In the August poll they once again got very, very high results for how many people would be voting in November.   These numbers are simply and utterly out of sync with reality.  Since we know that the numbers are clearly way out of whack in the results, how does one then read any of the rest of the data?   Can one rely on the preference data?   What you have to understand is that the majority of people that answered the poll lied to the pollster about at least one question.   Did they lie for other questions?

If a large number of people who will not be voting, even though they said would, indicated they wanted a new bridge, what is the implication on the referendum?   The data from the poll is suspect at best and wildly misleading at worst.

In the poll they should have asked "did you sign the petition" and "how will you vote in the referendum?"   though this last one is really not very useful as the majority of people lied about their intention of voting in the election.  Really there should have been a question of about if they voted in 2008 or the poll should have only used the names of people that voted in 2008.
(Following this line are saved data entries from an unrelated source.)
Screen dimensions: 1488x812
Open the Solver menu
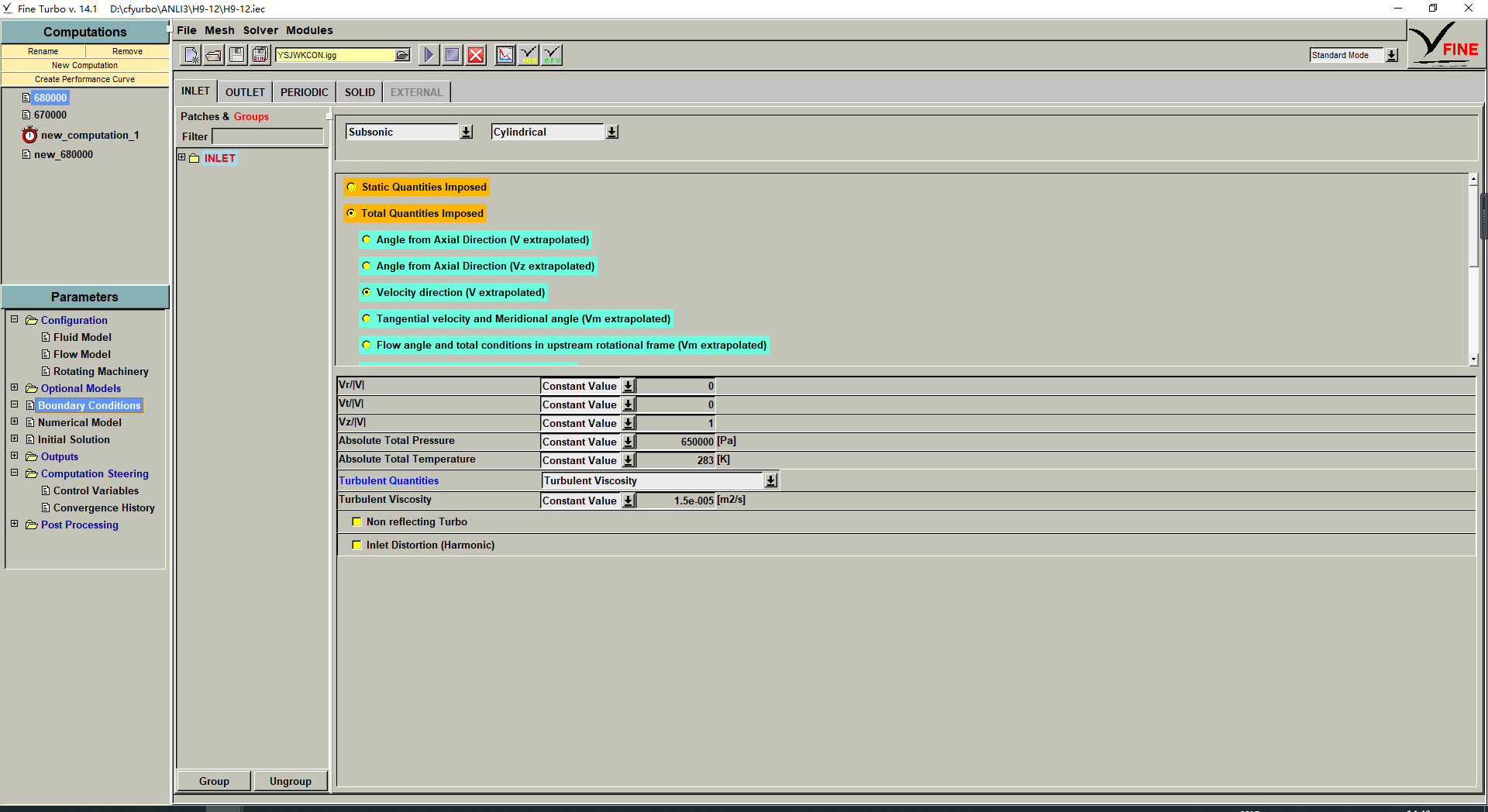[x=260, y=30]
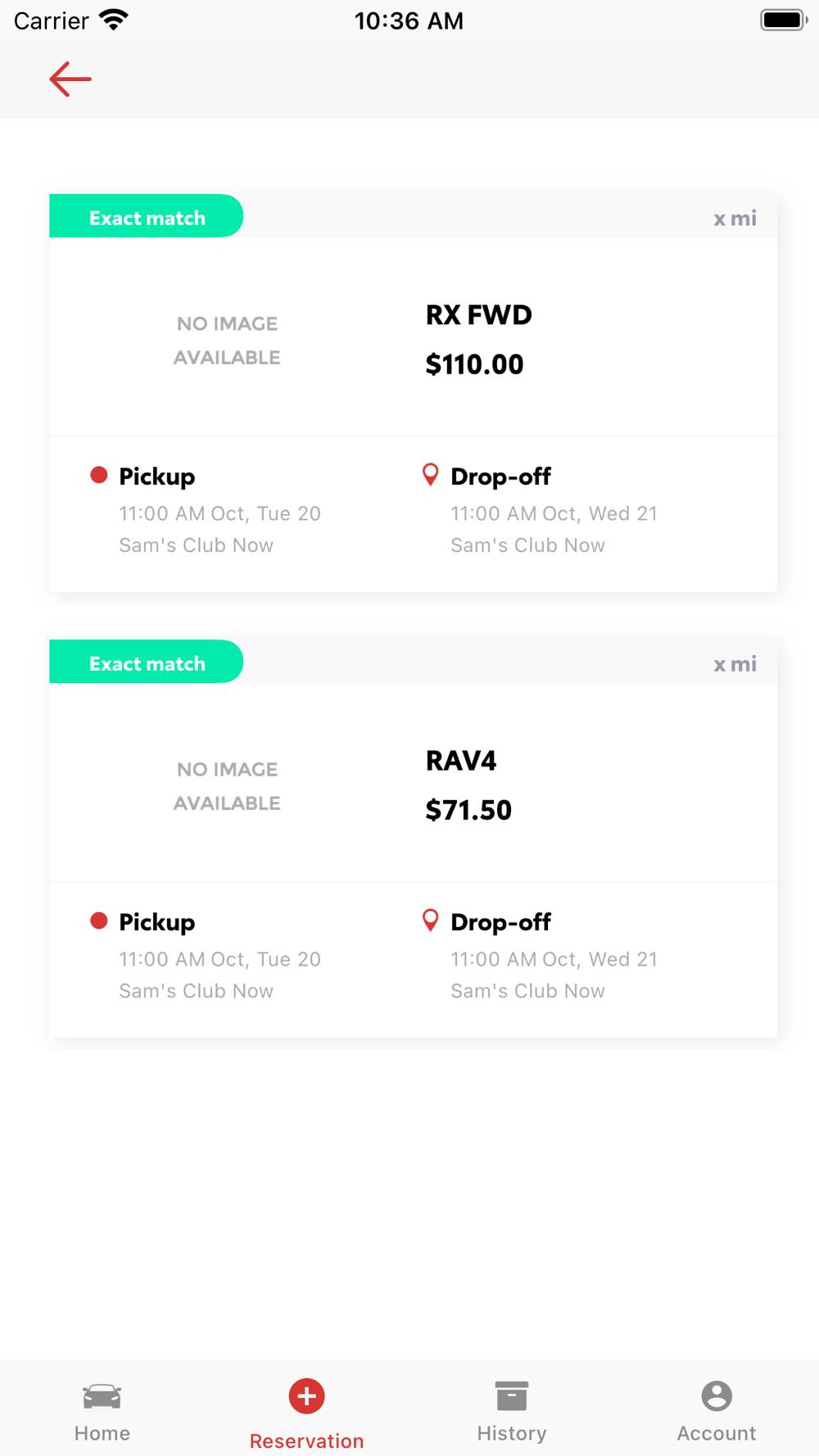The image size is (819, 1456).
Task: Open the Account profile icon
Action: pyautogui.click(x=717, y=1395)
I suspect council is going to be sitting smugly and thinking that this referendum will pass because of the data they have from a very flawed poll.

1 comment:

Yule Heibel said...

Thank you, Bernard. This is very illuminating indeed, and helps me understand another weird poll result - that the overwhelming majority of people got all their information about this project from "the newspaper" (i.e., The Times-Colonist). I found that really hard to believe, given the strong internet presence of this project, and also its word-of-mouth / in-the-community aspect.

The Delcan Report is the only credible piece of information we have about our options, really, and with every move that council and staff make, we're moving further away from the reliable information it provides. Why? Is it because they don't like what it says? (Namely, that repair at reasonable cost is an option?)

I would like to see any candidate who steps forward to run in the by-election demand a return to that report. Any engagement on the current terms that staff and politicians are setting out means falling down the rabbit hole.